** Start RECORDS SUPPLIED **

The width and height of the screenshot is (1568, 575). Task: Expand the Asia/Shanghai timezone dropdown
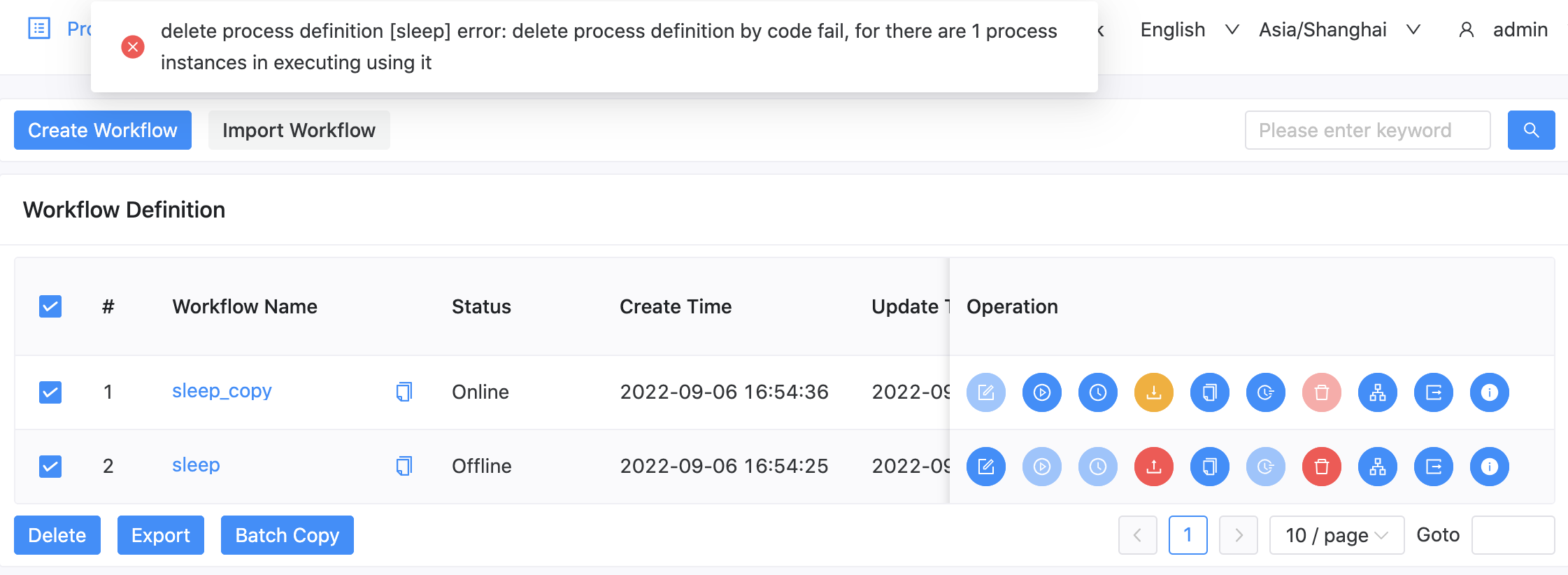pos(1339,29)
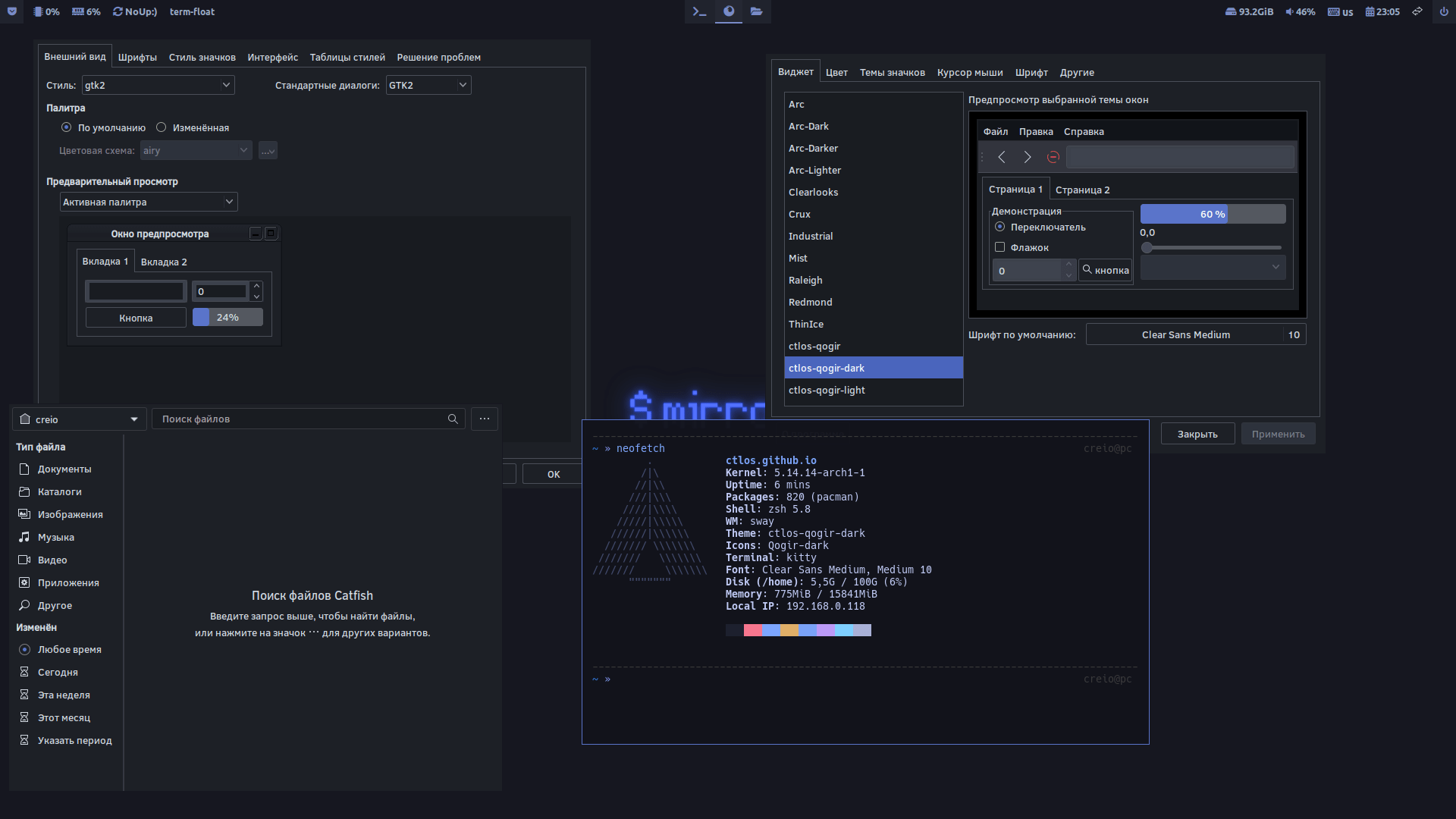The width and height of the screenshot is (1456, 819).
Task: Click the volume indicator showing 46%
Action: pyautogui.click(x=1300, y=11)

** End RECORDS SUPPLIED **

:: TO DO ::
Copy out every line of the records above word for word, omitting the pictures.

:: FULL ANSWER ::
The width and height of the screenshot is (1568, 575). Task: Expand the Asia/Shanghai timezone dropdown
pos(1339,29)
The width and height of the screenshot is (1456, 819).
Task: Click the volume indicator showing 46%
Action: pyautogui.click(x=1300, y=11)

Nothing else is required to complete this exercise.